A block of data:
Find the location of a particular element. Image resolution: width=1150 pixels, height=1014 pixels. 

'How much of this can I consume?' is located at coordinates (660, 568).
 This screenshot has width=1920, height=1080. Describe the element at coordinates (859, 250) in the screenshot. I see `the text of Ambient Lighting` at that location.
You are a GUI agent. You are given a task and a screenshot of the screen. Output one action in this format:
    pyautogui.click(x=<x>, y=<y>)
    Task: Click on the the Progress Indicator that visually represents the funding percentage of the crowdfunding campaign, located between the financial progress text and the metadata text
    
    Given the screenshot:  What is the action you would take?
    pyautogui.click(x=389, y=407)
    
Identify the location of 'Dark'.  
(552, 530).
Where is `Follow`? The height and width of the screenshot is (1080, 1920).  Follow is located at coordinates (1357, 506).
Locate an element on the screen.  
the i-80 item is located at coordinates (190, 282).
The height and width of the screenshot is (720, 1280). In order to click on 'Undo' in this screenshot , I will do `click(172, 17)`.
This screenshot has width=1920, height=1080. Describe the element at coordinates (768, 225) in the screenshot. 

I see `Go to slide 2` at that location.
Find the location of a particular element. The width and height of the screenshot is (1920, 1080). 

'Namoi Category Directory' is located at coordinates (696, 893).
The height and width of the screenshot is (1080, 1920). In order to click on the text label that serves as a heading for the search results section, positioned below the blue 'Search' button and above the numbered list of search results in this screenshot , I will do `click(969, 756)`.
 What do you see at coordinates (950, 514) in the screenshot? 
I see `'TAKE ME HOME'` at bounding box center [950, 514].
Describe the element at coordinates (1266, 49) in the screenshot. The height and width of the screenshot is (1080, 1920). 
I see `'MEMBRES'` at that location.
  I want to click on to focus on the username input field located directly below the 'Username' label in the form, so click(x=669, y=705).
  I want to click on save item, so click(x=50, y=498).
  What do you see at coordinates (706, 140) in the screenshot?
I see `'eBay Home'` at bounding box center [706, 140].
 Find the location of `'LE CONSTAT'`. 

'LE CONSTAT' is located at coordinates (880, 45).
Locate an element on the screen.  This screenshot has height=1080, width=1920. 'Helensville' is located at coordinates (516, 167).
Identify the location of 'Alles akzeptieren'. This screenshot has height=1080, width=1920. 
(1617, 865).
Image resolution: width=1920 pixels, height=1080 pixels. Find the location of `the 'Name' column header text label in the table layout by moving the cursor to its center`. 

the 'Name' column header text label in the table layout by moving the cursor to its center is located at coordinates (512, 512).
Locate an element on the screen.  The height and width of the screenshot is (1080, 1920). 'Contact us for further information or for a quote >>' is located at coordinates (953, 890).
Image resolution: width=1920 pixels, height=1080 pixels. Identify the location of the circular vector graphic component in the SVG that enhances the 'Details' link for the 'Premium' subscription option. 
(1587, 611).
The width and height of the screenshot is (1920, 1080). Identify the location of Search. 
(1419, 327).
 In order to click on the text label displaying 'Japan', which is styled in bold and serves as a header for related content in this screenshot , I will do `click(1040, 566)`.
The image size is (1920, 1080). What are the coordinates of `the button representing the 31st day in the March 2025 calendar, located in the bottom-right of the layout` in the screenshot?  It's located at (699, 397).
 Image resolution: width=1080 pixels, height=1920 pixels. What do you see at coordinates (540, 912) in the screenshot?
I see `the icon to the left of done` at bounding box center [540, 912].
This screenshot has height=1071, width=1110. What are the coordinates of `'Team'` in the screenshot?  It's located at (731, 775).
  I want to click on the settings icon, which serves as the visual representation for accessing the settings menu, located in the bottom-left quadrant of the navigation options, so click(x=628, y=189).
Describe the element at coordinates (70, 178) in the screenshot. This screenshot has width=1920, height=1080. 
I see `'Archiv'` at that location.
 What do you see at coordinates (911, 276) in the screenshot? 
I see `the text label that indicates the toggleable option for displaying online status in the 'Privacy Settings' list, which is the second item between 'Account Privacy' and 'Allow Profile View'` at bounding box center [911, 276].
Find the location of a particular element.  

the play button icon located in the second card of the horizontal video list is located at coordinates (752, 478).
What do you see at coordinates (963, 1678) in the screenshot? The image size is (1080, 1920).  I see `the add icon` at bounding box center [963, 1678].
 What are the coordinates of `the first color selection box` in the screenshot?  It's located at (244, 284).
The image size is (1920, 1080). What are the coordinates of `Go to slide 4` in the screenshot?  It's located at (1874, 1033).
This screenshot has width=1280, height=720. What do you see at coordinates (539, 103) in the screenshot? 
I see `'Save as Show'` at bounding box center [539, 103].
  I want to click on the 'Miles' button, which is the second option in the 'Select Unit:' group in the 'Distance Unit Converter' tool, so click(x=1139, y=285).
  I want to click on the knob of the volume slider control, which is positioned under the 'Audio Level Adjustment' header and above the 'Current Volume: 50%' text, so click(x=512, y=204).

*Task*.
Reproduce every line of the listing above verbatim.

*Answer to this problem*.
Find the location of a particular element. Image resolution: width=1150 pixels, height=1014 pixels. 

'How much of this can I consume?' is located at coordinates (660, 568).
 This screenshot has width=1920, height=1080. Describe the element at coordinates (859, 250) in the screenshot. I see `the text of Ambient Lighting` at that location.
You are a GUI agent. You are given a task and a screenshot of the screen. Output one action in this format:
    pyautogui.click(x=<x>, y=<y>)
    Task: Click on the the Progress Indicator that visually represents the funding percentage of the crowdfunding campaign, located between the financial progress text and the metadata text
    
    Given the screenshot:  What is the action you would take?
    pyautogui.click(x=389, y=407)
    
Identify the location of 'Dark'.  
(552, 530).
Where is `Follow`? The height and width of the screenshot is (1080, 1920).  Follow is located at coordinates (1357, 506).
Locate an element on the screen.  
the i-80 item is located at coordinates (190, 282).
The height and width of the screenshot is (720, 1280). In order to click on 'Undo' in this screenshot , I will do `click(172, 17)`.
This screenshot has width=1920, height=1080. Describe the element at coordinates (768, 225) in the screenshot. 

I see `Go to slide 2` at that location.
Find the location of a particular element. The width and height of the screenshot is (1920, 1080). 

'Namoi Category Directory' is located at coordinates (696, 893).
The height and width of the screenshot is (1080, 1920). In order to click on the text label that serves as a heading for the search results section, positioned below the blue 'Search' button and above the numbered list of search results in this screenshot , I will do `click(969, 756)`.
 What do you see at coordinates (950, 514) in the screenshot? 
I see `'TAKE ME HOME'` at bounding box center [950, 514].
Describe the element at coordinates (1266, 49) in the screenshot. The height and width of the screenshot is (1080, 1920). 
I see `'MEMBRES'` at that location.
  I want to click on to focus on the username input field located directly below the 'Username' label in the form, so click(x=669, y=705).
  I want to click on save item, so click(x=50, y=498).
  What do you see at coordinates (706, 140) in the screenshot?
I see `'eBay Home'` at bounding box center [706, 140].
 Find the location of `'LE CONSTAT'`. 

'LE CONSTAT' is located at coordinates (880, 45).
Locate an element on the screen.  This screenshot has height=1080, width=1920. 'Helensville' is located at coordinates (516, 167).
Identify the location of 'Alles akzeptieren'. This screenshot has height=1080, width=1920. 
(1617, 865).
Image resolution: width=1920 pixels, height=1080 pixels. Find the location of `the 'Name' column header text label in the table layout by moving the cursor to its center`. 

the 'Name' column header text label in the table layout by moving the cursor to its center is located at coordinates (512, 512).
Locate an element on the screen.  The height and width of the screenshot is (1080, 1920). 'Contact us for further information or for a quote >>' is located at coordinates (953, 890).
Image resolution: width=1920 pixels, height=1080 pixels. Identify the location of the circular vector graphic component in the SVG that enhances the 'Details' link for the 'Premium' subscription option. 
(1587, 611).
The width and height of the screenshot is (1920, 1080). Identify the location of Search. 
(1419, 327).
 In order to click on the text label displaying 'Japan', which is styled in bold and serves as a header for related content in this screenshot , I will do `click(1040, 566)`.
The image size is (1920, 1080). What are the coordinates of `the button representing the 31st day in the March 2025 calendar, located in the bottom-right of the layout` in the screenshot?  It's located at (699, 397).
 Image resolution: width=1080 pixels, height=1920 pixels. What do you see at coordinates (540, 912) in the screenshot?
I see `the icon to the left of done` at bounding box center [540, 912].
This screenshot has height=1071, width=1110. What are the coordinates of `'Team'` in the screenshot?  It's located at (731, 775).
  I want to click on the settings icon, which serves as the visual representation for accessing the settings menu, located in the bottom-left quadrant of the navigation options, so click(x=628, y=189).
Describe the element at coordinates (70, 178) in the screenshot. This screenshot has width=1920, height=1080. 
I see `'Archiv'` at that location.
 What do you see at coordinates (911, 276) in the screenshot? 
I see `the text label that indicates the toggleable option for displaying online status in the 'Privacy Settings' list, which is the second item between 'Account Privacy' and 'Allow Profile View'` at bounding box center [911, 276].
Find the location of a particular element.  

the play button icon located in the second card of the horizontal video list is located at coordinates (752, 478).
What do you see at coordinates (963, 1678) in the screenshot? The image size is (1080, 1920).  I see `the add icon` at bounding box center [963, 1678].
 What are the coordinates of `the first color selection box` in the screenshot?  It's located at (244, 284).
The image size is (1920, 1080). What are the coordinates of `Go to slide 4` in the screenshot?  It's located at (1874, 1033).
This screenshot has width=1280, height=720. What do you see at coordinates (539, 103) in the screenshot? 
I see `'Save as Show'` at bounding box center [539, 103].
  I want to click on the 'Miles' button, which is the second option in the 'Select Unit:' group in the 'Distance Unit Converter' tool, so click(x=1139, y=285).
  I want to click on the knob of the volume slider control, which is positioned under the 'Audio Level Adjustment' header and above the 'Current Volume: 50%' text, so click(x=512, y=204).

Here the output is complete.